La pobreza infantil sigue estancada en Alemania
El informe también revela que la pobreza infantil continúa siendo un problema persistente dentro del país. Para UNICEF, alrededor del 15% de los niños alemanes vive bajo condiciones de pobreza y el porcentaje permanece prácticamente estancado desde hace años.

En promedio, uno de cada cinco niños vive en situación de pobreza dentro de los países incluidos en el estudio. El documento sostiene que el origen económico todavía determina gran parte del futuro de los chicos en Alemania. La diferencia también aparece reflejada en la salud física. Alemania ocupa el puesto 15 entre 41 países analizados en ese apartado, una posición relativamente mejor que en educación. Sin embargo, los números vuelven a mostrar una fuerte desigualdad social.

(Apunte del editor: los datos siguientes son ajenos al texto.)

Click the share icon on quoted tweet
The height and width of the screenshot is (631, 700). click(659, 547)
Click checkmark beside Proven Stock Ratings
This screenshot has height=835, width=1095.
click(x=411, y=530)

Entre los niños pertenecientes al sector económico más rico, el 79% presenta muy buena salud. Entre los hogares más pobres, el porcentaje cae al 58%. El estudio encontró un panorama parecido en salud mental y satisfacción con la vida. Solo el 61% de los adolescentes de familias con menos ingresos declaró sentirse satisfecho con su vida. Entre jóvenes de hogares acomodados, el número sube al 73%.

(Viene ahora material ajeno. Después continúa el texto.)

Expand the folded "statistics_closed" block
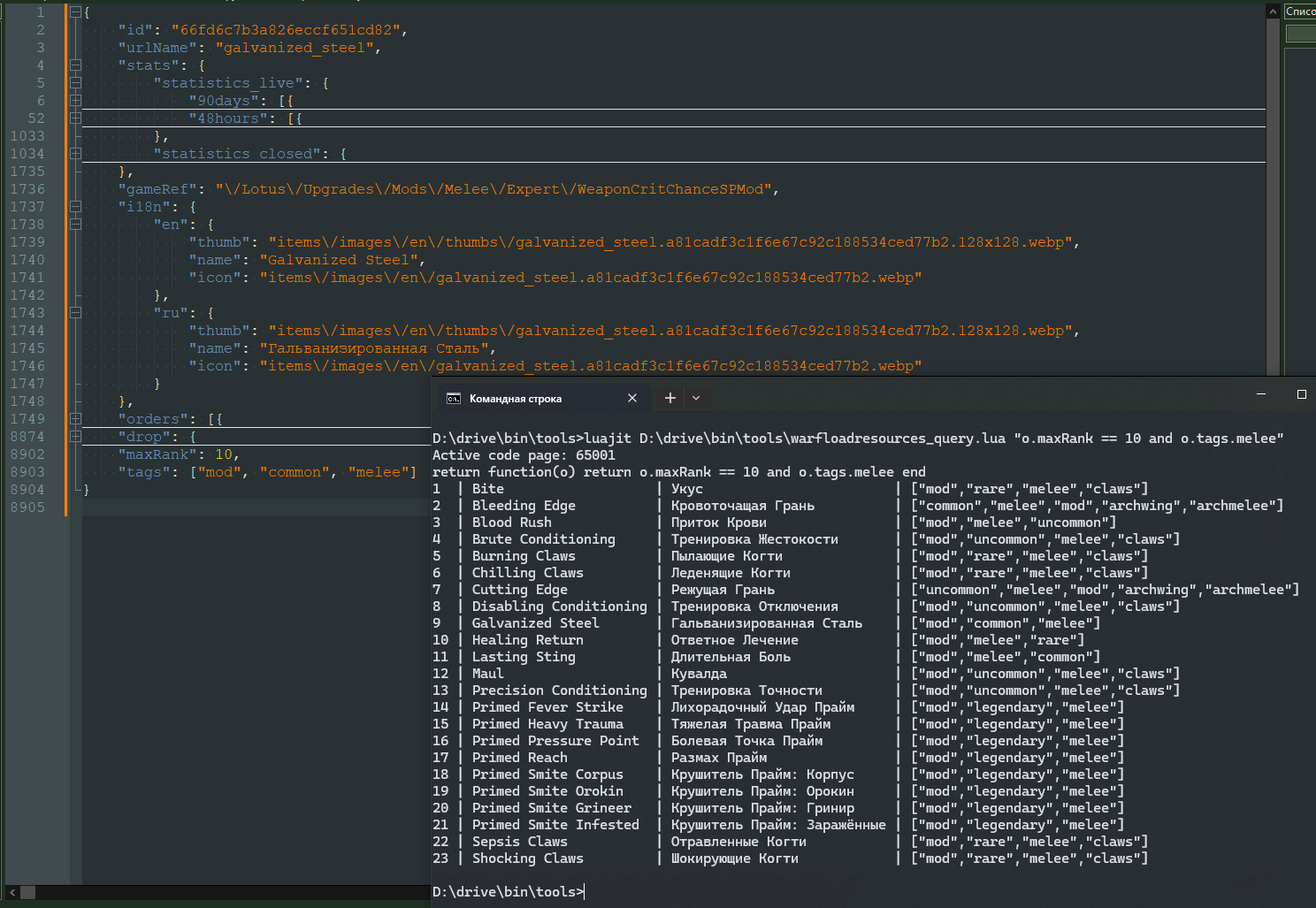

UNICEF alertó que esas diferencias económicas terminan impactando directamente sobre educación, bienestar emocional y perspectivas futuras.
UNICEF pidió que Alemania convierta la pobreza infantil en prioridad nacional
Después de la publicación del informe, UNICEF Alemania reclamó medidas urgentes al gobierno federal. La organización pidió aumentar inversiones específicamente dirigidas a niños vulnerables y garantizar acceso equitativo a escuelas modernas, atención médica y espacios públicos de calidad.
También propuso incorporar con mayor claridad los derechos de la infancia dentro de la Constitución alemana.
Christian Schneider, director ejecutivo de UNICEF Alemania, afirmó que “combatir la pobreza infantil debe convertirse en una prioridad política absoluta”. Según Schneider, Alemania está desperdiciando parte de su potencial económico y social por no invertir suficientemente en las nuevas generaciones.